Pour les communes, un DPE bâtiments publics permet déjà d’identifier les bâtiments les plus énergivores et les plus inconfortables en été.
Avant de décider des travaux, un audit énergétique permet de hiérarchiser les priorités : toiture, protections solaires, ventilation, chauffage, rafraîchissement.
Les canicules se répètent désormais chaque année.
Continuer à fermer des écoles ou à renvoyer les enfants chez eux ne peut pas constituer une stratégie d'adaptation durable.
Un paradoxe rarement évoqué : les canicules arrivent quand la production solaire est maximale
On présente souvent la climatisation comme une consommation électrique supplémentaire qu'il faudrait éviter.
Pourtant, les périodes de canicule correspondent également aux périodes où les installations photovoltaïques produisent le plus d'électricité.
Entre la fin du printemps et le début de l'automne, la production solaire atteint son maximum précisément aux heures les plus chaudes de la journée (11h / 19h).
Autrement dit :
les besoins de rafraîchissement augmentent ;
la production photovoltaïque augmente également.
Dans les écoles, cette simultanéité est particulièrement intéressante.
Les salles de classe sont occupées principalement en journée, au moment où les panneaux photovoltaïques produisent le plus.
Une rénovation globale associant :
protections solaires ;
amélioration de l'enveloppe du bâtiment ;
pompe à chaleur réversible ;
panneaux photovoltaïques en toiture ;
peut donc permettre de réduire fortement les consommations d'énergie fossile tout en améliorant le confort des élèves.
Le sujet mérite d'être intégré dans la réflexion, car la climatisation n'est pas forcément synonyme d'augmentation massive de la consommation électrique du réseau.
Dans certaines écoles, la question ne devrait peut-être plus être « faut-il climatiser ? » mais plutôt « pourquoi continue-t-on à chauffer au gaz des bâtiments qui pourraient être rafraîchis grâce à l'électricité produite sur leur propre toiture ? »
Conclusion
La vraie question n'est pas de savoir s'il faut être pour ou contre la climatisation.
La vraie question est de savoir comment adapter nos écoles au climat que nous connaissons déjà.
Isolation, protections solaires, végétalisation, ventilation et systèmes de rafraîchissement doivent être pensés ensemble.

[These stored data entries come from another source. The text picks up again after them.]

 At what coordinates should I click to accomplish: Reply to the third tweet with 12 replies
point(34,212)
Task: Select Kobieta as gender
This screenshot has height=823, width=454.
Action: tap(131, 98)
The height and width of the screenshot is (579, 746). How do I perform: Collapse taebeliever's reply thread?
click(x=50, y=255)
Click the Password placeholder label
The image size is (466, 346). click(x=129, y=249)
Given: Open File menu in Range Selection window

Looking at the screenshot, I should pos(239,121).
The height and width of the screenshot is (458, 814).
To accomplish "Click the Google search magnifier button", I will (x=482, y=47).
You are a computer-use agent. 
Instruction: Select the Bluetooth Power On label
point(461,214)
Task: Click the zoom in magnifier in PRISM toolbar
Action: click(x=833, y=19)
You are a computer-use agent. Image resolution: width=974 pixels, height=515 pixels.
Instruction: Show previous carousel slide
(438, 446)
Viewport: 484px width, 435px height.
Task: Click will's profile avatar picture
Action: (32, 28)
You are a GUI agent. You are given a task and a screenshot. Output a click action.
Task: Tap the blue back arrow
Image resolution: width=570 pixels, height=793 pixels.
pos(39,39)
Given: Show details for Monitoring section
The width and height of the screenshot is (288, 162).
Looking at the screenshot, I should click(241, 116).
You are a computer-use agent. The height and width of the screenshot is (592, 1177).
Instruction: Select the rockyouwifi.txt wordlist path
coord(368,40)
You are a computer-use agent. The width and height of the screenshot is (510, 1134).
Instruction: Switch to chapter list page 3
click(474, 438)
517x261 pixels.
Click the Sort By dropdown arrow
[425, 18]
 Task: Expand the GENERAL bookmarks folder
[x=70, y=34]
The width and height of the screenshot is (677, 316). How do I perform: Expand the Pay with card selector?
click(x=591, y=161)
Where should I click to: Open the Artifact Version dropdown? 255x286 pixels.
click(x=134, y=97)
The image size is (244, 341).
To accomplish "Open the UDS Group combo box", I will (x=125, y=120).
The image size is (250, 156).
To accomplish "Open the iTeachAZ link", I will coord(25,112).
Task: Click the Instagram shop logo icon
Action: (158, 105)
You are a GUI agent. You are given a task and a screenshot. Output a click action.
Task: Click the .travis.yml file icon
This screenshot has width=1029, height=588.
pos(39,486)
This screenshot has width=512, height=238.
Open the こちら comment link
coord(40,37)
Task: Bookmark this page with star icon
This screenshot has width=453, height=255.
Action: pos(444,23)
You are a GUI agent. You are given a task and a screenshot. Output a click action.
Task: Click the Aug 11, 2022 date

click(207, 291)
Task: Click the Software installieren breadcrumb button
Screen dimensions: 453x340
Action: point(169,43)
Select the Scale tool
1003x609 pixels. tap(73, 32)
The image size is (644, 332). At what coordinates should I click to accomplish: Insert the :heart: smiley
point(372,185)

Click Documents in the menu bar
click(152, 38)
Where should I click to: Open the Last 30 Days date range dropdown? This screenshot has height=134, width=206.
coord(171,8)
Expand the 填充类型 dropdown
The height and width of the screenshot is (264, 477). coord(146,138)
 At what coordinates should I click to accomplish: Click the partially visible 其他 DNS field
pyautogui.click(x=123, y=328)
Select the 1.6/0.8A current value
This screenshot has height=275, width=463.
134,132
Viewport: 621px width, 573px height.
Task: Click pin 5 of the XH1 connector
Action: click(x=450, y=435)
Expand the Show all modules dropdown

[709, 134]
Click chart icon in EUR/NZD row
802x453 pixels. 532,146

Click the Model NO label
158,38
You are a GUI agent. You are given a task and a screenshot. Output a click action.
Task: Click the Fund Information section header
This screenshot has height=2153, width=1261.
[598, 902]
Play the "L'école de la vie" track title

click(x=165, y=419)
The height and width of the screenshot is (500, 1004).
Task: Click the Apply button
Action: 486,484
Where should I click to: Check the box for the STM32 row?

Parce qu'aujourd'hui, le véritable problème n'est pas la climatisation des écoles.
Le véritable problème est que beaucoup de nos bâtiments scolaires ne sont plus adaptés aux étés que nous vivons.
FAQ
La climatisation est-elle obligatoire dans les écoles ?
Non. Il n'existe pas aujourd'hui d'obligation générale de climatiser les établissements scolaires.
Une école bien isolée peut-elle se passer de climatisation ?
Pas toujours. Une bonne conception réduit fortement les besoins, mais les épisodes caniculaires prolongés peuvent nécessiter un système de rafraîchissement complémentaire.
Une pompe à chaleur réversible est-elle plus écologique qu'une chaudière gaz ?
Dans le contexte du mix électrique français, une pompe à chaleur émet beaucoup moins de CO₂ qu'un système de chauffage au gaz.
Quelles sont les solutions les plus efficaces contre la chaleur ?
Les protections solaires extérieures, l'isolation de toiture, la végétalisation, la ventilation nocturne et la réduction des surfaces minérales sont parmi les solutions les plus efficaces.